For the remainder of the cast, All Dogs Go to Heaven has some of the most expressive canine anthropomorphisms not seen since arguably Robin Hood (1973). The dogs quaff beers out of glasses, wave their paws in frustration as their rat race bets lose them their steak bets, and hold submachine guns like a person trained in firearms. But unlike Robin Hood and several other films from that period in Disney animation history, Bluth and his animators did not recycle any animation effects from a previous film. Directing animator John Pomeroy (character designer of Fievel from An American Tail and Elliot from Pete’s Dragon) designed Charlie, Itchy, Carface, and King Gator. And with Charlie, Itchy, and Carface in particular, Pomeroy sets the balance the canine and anthropomorphic. That style defines almost the remainder of character animation in All Dogs Go to Heaven – never off-putting, and supremely engaging.
Pomeroy also happened to design King Gator, a character who, despite their comedic value, threatens to steer All Dogs Go to Heaven off-course, also representing another glaring weakness to the film – a poor soundtrack.

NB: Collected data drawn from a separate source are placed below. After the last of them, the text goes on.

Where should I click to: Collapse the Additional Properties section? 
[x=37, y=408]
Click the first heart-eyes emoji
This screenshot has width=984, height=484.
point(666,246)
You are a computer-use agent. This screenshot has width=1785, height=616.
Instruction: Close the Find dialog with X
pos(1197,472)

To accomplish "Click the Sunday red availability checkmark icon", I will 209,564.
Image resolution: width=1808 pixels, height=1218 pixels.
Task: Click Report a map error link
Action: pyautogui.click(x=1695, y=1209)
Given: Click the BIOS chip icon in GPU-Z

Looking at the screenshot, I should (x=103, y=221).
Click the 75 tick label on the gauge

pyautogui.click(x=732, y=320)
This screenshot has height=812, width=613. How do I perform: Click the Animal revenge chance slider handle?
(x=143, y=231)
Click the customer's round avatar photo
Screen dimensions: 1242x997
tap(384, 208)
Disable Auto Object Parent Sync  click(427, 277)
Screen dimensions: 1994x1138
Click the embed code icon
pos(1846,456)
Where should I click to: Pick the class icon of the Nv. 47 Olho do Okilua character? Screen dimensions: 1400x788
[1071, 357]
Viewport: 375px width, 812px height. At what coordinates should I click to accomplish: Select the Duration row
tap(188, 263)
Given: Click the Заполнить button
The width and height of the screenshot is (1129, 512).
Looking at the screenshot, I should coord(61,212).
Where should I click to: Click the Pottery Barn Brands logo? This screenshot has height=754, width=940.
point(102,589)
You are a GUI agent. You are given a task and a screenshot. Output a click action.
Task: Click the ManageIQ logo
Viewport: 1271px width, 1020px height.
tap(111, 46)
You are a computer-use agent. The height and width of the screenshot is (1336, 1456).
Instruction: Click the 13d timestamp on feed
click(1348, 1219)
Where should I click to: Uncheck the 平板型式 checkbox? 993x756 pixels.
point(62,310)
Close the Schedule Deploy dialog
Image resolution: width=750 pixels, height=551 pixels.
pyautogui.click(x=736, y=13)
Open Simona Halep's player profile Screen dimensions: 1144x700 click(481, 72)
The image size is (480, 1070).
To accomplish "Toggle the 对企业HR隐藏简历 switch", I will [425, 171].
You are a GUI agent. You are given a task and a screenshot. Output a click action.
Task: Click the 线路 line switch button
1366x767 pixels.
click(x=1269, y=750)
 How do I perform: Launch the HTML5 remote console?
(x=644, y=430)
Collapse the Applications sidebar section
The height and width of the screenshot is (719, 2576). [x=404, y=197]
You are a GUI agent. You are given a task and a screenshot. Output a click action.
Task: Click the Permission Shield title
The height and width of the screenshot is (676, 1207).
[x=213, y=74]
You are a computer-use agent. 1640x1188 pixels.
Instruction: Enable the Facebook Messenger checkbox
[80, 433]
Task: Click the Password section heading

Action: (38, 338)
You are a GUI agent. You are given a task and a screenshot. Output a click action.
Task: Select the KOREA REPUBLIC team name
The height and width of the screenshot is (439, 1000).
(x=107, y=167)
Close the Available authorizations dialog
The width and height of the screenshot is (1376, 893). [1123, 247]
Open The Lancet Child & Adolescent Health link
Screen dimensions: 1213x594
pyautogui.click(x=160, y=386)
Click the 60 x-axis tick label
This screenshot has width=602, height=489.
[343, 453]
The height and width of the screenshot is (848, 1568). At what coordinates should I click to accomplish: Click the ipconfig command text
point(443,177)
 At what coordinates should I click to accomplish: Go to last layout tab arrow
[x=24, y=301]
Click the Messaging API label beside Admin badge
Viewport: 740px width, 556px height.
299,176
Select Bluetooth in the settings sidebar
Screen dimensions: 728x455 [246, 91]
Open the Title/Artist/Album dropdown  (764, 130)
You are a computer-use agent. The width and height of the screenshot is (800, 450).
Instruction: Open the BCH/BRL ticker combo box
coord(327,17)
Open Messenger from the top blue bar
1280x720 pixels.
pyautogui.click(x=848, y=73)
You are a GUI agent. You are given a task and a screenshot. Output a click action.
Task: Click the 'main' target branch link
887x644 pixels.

All Dogs Go to Heaven, with music by Ralph Burns (music supervisor on 1972’s Cabaret and 1977’s New York, New York) and lyrics by Charles Strouse (the musicals Bye Bye Birdie and Annie), T.J. Kuenster, Joel Hirschhorn (1972’s The Poseidon Adventure, Pete’s Dragon), and Al Kasha (The Poseidon Adventure, Pete’s Dragon), makes the mistake of having Burt Reynolds sing four times in this movie. This is not saying that Reynolds is terrible (“inoffensive” and “vocally limited” are how I will describe his singing), but he is no one’s idea of a musical star, despite what King Gator says about his howling. With no disrespect intended towards Ken Page as King Gator, King Gator’s song, “Let’s Make Music Together” is a momentum-stopper, screeching the brakes on the narrative at an inopportune time. Yours truly is no opponent of diverting (perhaps even time-wasting) Esther Williams homages, but not when they appear at critical dramatic junctures in the plot. The few songs of note include “Soon You’ll Come Home” (the most organically-placed song in the soundtrack; sung by Lana Beeson for Judith Barsi after the latter broke down during her audition) and the end credits’ “Love Survives” (sung by Irene Cara and Freddie Jackson, composed after Barsi’s death and dedicated to her). Otherwise, too many of the soundtrack’s numbers are plagued with dull melodies that neither do narrative or musical justice to the film at large.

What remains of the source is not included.